For four days last July, Giulio Superti-Furga, Robert Russell and a few of their colleagues shut themselves away in a hotel room on the banks of the Danube. There they pored over thousands of images of yeast proteins. They were scouring the pictures to try to work out whether most cellular proteins exist as complexes and to see how they are organized.

The fruits of their labour appear on page 631 of this issue, where they confirm that the proteins do indeed form hundreds of ‘core’ complexes. But they also show that these core complexes can combine with other proteins to gain additional capabilities — much like extra tool modules can be attached to a machine.

The quest for the complexes began some six years ago at Cellzome, the biotechnology firm co-founded by Superti-Furga in Heidelberg, Germany. The initial plan was to characterize all of the detectable protein complexes in a cell — the team picked yeast as it is a relatively simple and well-studied model system.

Anne-Claude Gavin, the paper's joint first author, led the effort to express all of the known yeast proteins with a small tag that would allow each one to be extracted from the cell along with any other protein bound to it. The researchers then used mass spectrometry to identify the captured proteins and their partners.

A trial run for this technique, using a subset of yeast's proteins, was published a few years ago (A.-C. Gavin et al. Nature 415, 141–147; 2002). It revealed that protein complexes are indeed the rule rather than the exception.

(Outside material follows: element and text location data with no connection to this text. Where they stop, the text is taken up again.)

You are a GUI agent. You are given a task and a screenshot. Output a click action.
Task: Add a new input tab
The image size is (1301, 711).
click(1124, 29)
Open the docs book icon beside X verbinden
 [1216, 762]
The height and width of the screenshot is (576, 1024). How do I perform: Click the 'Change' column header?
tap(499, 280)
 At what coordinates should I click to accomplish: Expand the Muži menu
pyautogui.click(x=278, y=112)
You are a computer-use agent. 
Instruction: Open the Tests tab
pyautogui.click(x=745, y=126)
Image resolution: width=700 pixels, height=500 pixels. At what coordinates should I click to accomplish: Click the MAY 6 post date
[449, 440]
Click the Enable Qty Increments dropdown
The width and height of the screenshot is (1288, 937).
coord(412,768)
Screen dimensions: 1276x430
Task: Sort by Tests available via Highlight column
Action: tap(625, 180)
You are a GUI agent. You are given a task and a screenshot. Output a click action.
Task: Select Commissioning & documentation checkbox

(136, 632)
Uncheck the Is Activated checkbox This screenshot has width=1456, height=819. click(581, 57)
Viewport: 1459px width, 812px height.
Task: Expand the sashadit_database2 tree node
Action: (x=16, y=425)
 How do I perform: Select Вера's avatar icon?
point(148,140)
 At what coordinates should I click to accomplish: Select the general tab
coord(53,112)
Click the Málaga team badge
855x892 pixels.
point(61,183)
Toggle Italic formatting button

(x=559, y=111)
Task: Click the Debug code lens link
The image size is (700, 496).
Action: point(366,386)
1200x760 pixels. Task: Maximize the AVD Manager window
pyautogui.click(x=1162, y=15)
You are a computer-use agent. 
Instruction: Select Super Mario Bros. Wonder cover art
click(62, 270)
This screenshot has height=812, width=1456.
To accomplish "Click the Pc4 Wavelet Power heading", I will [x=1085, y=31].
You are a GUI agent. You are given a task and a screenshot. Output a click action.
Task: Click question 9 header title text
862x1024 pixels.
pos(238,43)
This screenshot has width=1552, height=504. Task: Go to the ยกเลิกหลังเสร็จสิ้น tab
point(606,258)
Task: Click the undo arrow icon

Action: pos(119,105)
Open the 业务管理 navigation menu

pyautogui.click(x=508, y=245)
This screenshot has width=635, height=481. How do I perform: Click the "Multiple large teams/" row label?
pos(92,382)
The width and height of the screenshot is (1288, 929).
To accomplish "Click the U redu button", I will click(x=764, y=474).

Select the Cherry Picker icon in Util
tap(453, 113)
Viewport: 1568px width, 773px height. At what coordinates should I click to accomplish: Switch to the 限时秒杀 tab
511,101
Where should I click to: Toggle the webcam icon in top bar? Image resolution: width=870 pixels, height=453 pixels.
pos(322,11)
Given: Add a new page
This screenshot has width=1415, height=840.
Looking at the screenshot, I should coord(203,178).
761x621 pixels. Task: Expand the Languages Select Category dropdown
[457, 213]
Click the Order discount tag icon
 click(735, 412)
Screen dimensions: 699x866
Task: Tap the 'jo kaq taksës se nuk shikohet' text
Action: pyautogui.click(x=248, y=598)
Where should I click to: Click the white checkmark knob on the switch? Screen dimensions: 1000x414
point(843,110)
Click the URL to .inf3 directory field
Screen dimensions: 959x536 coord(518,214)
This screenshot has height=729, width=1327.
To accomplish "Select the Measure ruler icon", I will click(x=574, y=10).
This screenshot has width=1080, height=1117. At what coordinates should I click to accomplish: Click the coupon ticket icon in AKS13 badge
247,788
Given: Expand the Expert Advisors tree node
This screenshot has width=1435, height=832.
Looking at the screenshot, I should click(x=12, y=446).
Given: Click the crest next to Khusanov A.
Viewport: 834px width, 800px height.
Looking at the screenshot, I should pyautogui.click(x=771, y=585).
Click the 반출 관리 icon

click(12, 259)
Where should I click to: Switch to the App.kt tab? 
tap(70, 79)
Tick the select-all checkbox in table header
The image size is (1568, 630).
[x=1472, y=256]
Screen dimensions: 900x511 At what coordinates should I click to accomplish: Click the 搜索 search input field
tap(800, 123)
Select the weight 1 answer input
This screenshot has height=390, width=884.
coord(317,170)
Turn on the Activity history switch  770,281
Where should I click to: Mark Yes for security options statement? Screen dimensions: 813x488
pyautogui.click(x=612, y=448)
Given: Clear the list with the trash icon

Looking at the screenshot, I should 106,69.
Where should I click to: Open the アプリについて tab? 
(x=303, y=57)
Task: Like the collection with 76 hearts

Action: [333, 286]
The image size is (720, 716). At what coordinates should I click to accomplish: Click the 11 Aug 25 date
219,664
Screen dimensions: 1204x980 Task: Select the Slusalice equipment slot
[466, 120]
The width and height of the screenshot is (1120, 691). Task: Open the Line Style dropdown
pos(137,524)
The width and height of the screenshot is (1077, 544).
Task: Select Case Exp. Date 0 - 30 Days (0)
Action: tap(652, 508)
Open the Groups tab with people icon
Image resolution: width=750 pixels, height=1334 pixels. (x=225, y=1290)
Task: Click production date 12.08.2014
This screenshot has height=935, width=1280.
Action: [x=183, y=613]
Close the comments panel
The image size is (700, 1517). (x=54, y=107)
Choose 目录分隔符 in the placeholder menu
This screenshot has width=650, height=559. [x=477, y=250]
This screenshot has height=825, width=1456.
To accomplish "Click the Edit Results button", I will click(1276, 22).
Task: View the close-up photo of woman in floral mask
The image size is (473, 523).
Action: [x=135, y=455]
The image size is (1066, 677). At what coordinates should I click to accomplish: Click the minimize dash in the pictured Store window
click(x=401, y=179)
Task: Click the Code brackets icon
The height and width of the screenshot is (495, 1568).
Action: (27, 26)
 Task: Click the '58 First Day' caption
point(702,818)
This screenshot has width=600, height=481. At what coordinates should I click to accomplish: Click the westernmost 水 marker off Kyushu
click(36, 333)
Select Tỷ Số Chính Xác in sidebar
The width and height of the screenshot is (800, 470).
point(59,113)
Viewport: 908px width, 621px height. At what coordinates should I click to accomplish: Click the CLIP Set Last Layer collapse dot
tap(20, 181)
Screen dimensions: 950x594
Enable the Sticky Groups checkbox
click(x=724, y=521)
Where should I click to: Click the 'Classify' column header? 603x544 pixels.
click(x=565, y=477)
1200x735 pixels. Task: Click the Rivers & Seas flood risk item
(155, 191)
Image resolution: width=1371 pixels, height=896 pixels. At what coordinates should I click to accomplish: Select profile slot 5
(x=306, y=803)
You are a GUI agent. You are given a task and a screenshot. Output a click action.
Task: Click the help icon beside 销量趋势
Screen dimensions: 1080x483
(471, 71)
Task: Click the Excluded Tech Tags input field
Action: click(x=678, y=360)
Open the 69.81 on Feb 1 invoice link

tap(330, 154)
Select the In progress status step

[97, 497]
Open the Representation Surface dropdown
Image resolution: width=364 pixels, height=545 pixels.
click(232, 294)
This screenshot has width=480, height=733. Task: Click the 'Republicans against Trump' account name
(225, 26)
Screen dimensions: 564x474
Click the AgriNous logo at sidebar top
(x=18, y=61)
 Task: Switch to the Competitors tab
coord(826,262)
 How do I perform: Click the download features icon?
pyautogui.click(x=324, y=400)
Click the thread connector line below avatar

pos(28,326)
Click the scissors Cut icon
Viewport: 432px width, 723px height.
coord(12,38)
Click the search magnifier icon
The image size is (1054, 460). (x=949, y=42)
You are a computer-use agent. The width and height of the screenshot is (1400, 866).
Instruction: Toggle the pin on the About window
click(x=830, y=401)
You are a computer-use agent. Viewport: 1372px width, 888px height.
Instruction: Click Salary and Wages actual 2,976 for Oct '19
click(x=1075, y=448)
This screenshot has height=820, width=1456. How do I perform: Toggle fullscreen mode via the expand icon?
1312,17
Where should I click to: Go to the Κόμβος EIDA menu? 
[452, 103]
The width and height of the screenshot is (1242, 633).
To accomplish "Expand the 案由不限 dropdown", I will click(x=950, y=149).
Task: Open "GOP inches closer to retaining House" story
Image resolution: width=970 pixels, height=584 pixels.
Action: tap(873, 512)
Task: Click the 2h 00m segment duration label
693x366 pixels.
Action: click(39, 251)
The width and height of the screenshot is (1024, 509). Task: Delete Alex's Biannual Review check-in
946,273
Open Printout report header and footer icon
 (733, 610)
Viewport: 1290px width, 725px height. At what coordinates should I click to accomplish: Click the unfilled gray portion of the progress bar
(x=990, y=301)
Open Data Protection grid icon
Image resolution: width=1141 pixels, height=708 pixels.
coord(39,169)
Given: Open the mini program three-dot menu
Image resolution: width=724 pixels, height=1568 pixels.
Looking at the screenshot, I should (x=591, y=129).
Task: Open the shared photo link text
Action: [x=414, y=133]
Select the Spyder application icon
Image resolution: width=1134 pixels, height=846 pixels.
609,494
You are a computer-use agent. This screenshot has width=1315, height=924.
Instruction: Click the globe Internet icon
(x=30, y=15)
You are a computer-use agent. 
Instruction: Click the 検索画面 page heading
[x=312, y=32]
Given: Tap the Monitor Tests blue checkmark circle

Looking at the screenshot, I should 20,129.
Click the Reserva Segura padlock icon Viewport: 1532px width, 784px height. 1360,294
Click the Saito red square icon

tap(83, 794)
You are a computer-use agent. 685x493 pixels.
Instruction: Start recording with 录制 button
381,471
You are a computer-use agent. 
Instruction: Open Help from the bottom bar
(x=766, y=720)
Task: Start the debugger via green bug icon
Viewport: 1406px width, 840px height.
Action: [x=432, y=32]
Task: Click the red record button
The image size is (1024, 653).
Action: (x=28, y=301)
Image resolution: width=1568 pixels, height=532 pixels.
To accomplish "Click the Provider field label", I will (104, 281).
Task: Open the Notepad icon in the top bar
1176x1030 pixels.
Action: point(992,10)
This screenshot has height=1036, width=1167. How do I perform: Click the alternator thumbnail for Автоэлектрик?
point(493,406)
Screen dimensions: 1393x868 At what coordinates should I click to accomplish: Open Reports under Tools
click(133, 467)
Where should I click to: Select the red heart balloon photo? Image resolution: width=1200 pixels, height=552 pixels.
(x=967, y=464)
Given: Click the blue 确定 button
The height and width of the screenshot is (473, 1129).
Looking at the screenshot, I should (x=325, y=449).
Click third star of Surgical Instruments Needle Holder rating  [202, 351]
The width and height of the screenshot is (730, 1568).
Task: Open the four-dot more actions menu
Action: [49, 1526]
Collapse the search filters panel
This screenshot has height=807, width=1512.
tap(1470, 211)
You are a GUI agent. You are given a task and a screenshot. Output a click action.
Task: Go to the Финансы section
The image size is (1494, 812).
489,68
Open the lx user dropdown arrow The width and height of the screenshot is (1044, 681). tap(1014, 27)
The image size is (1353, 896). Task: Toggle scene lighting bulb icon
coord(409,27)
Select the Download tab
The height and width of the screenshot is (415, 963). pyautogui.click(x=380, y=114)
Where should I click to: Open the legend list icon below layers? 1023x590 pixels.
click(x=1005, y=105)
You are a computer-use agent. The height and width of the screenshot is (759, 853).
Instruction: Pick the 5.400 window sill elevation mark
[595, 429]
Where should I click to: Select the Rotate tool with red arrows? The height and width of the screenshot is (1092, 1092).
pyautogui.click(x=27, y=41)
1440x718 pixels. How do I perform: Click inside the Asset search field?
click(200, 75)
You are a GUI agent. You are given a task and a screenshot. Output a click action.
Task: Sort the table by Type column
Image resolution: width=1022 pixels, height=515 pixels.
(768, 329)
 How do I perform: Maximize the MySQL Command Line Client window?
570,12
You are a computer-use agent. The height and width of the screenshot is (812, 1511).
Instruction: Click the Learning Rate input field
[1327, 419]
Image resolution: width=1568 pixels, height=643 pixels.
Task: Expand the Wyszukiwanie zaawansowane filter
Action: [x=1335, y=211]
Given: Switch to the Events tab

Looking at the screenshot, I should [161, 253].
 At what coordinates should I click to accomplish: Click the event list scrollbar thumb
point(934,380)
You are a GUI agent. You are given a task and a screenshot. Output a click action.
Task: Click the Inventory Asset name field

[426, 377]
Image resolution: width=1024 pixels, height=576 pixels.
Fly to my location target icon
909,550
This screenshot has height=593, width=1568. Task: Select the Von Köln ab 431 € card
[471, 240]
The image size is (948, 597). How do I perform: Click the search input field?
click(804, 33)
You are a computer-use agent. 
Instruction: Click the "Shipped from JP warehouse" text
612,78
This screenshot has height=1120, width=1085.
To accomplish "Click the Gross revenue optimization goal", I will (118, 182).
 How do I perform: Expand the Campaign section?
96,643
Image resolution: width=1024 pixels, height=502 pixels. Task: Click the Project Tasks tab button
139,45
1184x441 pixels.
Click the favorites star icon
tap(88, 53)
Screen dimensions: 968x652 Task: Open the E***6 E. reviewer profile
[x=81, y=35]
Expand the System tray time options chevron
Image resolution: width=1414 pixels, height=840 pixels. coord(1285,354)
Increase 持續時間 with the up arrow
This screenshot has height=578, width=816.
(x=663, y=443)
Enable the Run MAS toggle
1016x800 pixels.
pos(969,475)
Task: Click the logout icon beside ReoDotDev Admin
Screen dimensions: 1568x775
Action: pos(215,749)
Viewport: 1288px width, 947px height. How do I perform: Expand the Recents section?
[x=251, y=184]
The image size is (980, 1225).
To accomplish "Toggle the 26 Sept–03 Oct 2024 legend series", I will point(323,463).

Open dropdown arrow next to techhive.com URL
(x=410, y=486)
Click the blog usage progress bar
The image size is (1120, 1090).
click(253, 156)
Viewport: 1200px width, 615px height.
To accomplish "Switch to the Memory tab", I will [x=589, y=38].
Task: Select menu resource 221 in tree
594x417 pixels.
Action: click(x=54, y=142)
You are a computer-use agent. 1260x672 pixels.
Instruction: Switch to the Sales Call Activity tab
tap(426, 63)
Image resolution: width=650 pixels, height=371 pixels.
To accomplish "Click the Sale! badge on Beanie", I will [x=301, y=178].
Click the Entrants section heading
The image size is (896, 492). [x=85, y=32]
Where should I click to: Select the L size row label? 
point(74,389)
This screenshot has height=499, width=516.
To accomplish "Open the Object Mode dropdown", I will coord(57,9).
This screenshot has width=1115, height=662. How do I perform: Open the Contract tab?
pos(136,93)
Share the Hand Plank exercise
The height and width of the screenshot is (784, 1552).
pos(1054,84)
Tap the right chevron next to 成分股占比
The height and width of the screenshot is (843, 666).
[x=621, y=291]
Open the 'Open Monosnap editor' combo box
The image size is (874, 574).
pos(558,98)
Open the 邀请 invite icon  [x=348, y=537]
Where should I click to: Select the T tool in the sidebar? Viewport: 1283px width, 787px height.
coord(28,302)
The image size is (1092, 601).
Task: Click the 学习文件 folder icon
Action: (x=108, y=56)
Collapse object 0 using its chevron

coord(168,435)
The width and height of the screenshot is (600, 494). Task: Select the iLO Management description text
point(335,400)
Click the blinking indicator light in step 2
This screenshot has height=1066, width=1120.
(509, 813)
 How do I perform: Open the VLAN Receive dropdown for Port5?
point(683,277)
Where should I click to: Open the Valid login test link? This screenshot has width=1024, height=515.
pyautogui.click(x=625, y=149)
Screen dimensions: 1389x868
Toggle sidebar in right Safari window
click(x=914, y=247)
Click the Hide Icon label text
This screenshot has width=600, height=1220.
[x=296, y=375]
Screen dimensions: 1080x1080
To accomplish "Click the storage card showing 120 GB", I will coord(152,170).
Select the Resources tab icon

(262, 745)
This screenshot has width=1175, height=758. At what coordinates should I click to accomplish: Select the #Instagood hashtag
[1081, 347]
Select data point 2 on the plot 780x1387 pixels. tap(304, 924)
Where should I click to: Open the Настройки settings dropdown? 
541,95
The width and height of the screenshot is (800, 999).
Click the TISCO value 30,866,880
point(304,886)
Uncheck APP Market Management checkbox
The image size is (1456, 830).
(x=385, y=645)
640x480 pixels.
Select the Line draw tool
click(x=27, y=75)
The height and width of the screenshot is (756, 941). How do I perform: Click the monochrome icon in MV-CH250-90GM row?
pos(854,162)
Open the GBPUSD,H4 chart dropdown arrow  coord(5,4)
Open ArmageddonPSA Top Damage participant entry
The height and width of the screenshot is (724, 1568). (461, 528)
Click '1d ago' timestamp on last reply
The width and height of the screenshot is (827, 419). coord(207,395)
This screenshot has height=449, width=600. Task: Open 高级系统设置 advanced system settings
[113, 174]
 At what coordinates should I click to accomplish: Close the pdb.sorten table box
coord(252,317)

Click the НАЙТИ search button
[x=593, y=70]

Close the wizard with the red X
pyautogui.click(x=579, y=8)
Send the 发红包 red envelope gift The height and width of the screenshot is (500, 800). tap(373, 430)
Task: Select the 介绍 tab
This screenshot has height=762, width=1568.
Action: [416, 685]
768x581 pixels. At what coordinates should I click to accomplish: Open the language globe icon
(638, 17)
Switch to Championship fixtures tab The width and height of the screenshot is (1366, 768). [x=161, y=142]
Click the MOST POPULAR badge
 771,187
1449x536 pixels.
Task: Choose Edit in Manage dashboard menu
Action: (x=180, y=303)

But in the latest results, the team also fished for different binding partners for each protein several times, eventually collecting data from 52,000 samples. “By doing the entire protein complement, there is nowhere a protein can hide,” says Superti-Furga. “We would have not seen the modularity otherwise.”

Gathering such a massive amount of data may seem like a daunting task, but the real challenge still lay ahead: converting the information into something biologically meaningful. Superti-Furga turned for help to Russell, a bioinformatician at the European Molecular Biology Laboratory in Heidelberg. “Getting first access to original data that are very exciting is a dream come true for a bioinformatician,” says Russell, who worked with Patrick Aloy on the analysis.

The process of getting from data to meaning involved much trial and error — and a lot of back-and-forth communication between the labs to reach a consensus. “An important element was the very intense discussions between biologists and bioinformaticians. That was the best part of the project, and where the magic happened,” says Superti-Furga, who recently left Cellzome to head the Research Center for Molecular Medicine at the Austrian Academy of Sciences in Vienna.

Apart from meetings in European hotels, these discussions took place on the phone and by e-mail over several months. Russell alone counts some 1,020 messages in his inbox relating to the project.

By explaining the data from each member's perspective, the group eventually arrived at a common interpretation. “You have to keep trying to describe what you think you are seeing and the other person keeps trying to see whether they understand,” says Superti-Furga.